Within-session reproducibility was defined as the agreement of the measurements performed with the same device and individual during one set of maneuvers. Within-session reproducibility was assessed between the two best maneuvers by the coefficient of variation (CV) and the intraclass correlation coefficient (ICC). The association between the PEF and FEV1 measurements by the pneumotachograph and the different monitoring devices were plotted with the respective regression Lines. Accuracy was defined as the agreement of measurements performed with measurements performed with a reference device in the same individual.

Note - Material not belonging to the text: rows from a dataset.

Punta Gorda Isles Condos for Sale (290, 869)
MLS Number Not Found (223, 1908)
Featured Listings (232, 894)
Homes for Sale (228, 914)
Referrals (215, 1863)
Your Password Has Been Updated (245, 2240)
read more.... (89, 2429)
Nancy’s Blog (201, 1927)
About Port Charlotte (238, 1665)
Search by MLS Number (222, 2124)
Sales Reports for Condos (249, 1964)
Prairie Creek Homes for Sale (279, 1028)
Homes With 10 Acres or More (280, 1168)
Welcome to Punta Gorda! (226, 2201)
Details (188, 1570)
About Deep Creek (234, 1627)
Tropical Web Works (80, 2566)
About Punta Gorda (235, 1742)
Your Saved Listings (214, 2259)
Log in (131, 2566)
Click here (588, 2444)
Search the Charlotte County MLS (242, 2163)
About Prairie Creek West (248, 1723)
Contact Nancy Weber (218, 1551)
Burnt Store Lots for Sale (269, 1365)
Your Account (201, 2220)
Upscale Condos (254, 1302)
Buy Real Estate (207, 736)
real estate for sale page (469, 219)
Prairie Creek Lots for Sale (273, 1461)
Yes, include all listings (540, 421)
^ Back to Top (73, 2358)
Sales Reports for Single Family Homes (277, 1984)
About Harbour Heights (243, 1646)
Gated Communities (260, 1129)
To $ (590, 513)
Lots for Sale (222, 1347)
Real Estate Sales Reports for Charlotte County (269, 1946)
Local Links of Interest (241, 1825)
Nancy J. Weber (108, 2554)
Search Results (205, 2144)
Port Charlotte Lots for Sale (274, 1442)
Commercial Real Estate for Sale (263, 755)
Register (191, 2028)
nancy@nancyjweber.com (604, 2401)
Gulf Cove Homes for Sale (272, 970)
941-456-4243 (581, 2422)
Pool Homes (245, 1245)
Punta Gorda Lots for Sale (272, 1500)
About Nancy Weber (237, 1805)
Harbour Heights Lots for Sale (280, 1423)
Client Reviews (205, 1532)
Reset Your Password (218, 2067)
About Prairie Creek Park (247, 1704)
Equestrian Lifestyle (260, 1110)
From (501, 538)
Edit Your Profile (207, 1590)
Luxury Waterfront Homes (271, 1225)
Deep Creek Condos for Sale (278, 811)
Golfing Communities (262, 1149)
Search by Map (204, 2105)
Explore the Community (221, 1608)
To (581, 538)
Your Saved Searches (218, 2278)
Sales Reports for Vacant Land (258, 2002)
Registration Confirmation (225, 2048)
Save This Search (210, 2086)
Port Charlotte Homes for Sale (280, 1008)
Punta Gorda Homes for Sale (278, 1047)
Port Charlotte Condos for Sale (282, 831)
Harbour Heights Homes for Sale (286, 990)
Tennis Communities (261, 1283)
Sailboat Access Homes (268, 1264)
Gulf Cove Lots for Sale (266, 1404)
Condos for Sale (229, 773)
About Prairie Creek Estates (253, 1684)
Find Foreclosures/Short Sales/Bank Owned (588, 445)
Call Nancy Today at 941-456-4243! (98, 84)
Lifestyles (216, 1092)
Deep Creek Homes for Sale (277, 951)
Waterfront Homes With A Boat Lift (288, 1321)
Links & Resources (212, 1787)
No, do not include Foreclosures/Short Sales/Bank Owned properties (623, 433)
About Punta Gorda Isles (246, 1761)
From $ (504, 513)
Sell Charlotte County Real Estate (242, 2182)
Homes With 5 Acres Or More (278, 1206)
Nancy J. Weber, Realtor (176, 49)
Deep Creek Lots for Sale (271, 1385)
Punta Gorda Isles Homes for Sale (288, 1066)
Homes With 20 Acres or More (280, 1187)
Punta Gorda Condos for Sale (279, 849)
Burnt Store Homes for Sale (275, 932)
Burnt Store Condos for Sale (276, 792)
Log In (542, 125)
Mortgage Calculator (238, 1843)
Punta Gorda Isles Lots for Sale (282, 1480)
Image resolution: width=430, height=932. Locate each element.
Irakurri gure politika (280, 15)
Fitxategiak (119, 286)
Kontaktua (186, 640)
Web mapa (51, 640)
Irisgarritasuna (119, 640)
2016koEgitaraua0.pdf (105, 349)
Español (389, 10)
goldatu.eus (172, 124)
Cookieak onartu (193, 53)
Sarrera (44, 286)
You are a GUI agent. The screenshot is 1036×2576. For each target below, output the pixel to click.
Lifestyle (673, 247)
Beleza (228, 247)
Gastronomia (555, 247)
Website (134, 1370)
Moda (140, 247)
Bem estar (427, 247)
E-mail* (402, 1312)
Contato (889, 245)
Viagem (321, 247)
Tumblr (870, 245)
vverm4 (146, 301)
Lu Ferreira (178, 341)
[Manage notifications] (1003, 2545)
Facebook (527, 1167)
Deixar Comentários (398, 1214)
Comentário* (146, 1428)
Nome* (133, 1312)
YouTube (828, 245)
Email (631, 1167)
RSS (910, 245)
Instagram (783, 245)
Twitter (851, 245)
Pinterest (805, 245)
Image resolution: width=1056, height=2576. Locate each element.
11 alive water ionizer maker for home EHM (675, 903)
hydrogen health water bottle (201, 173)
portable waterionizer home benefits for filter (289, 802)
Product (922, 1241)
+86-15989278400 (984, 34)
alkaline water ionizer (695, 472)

Considering the pneumotachograph as the reference instrument, the accuracy for PEF and FEV1 measurements was assessed by the determination of the ICC with the monitoring devices measurements as dependent variables and by the limits of agreement according to Bland and Altman. The mean differences between each electronic monitoring device and the pneumotachograph data were plotted against the mean values of FEV and PEF from each device and the pneumotachograph, and limits of agreement were estimated at ± 2 SD of the differences. The random error, computed as 1-r2, was defined as the deviation of the tested device values from the regression line. This random error, sometimes named precision, was considered another proxy for accuracy.
Statistical analysis was carried out using statistical software (SPSS version 11.5; SPSS). A probability of < 5% was considered to be significant. For ICC and CV, 95% confidence intervals (CIs) were calculated.
Figure 1. Schematic presentation of study methods.